Please find all lines in the data that hold the string "computer" and copy them.

§ Input
»»

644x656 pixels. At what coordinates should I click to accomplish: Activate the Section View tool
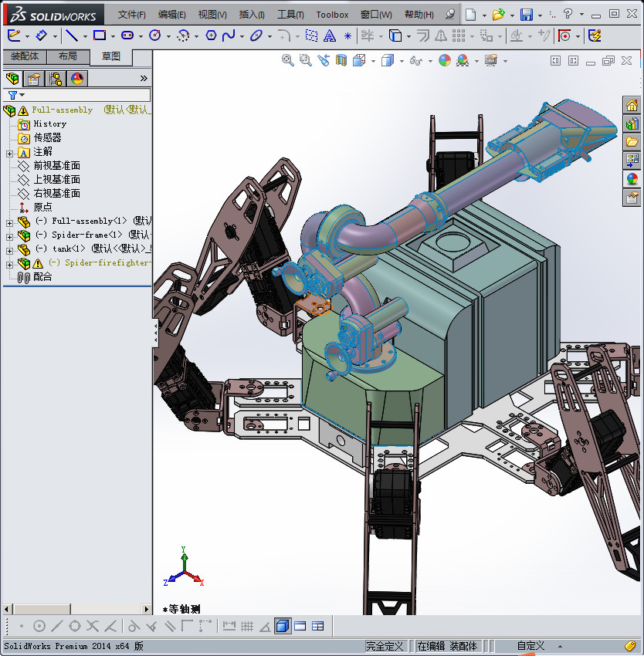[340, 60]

««
»»

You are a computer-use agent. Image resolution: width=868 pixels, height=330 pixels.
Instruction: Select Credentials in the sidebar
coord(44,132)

««
»»

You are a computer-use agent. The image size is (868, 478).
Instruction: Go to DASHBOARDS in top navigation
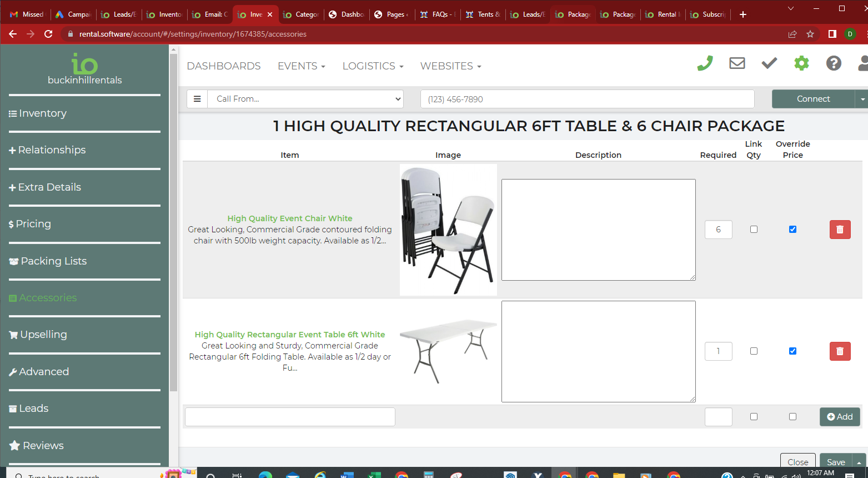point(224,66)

««

§ Output below
You are a computer-use agent. Image resolution: width=868 pixels, height=330 pixels.
You are a computer-use agent. The image size is (868, 478).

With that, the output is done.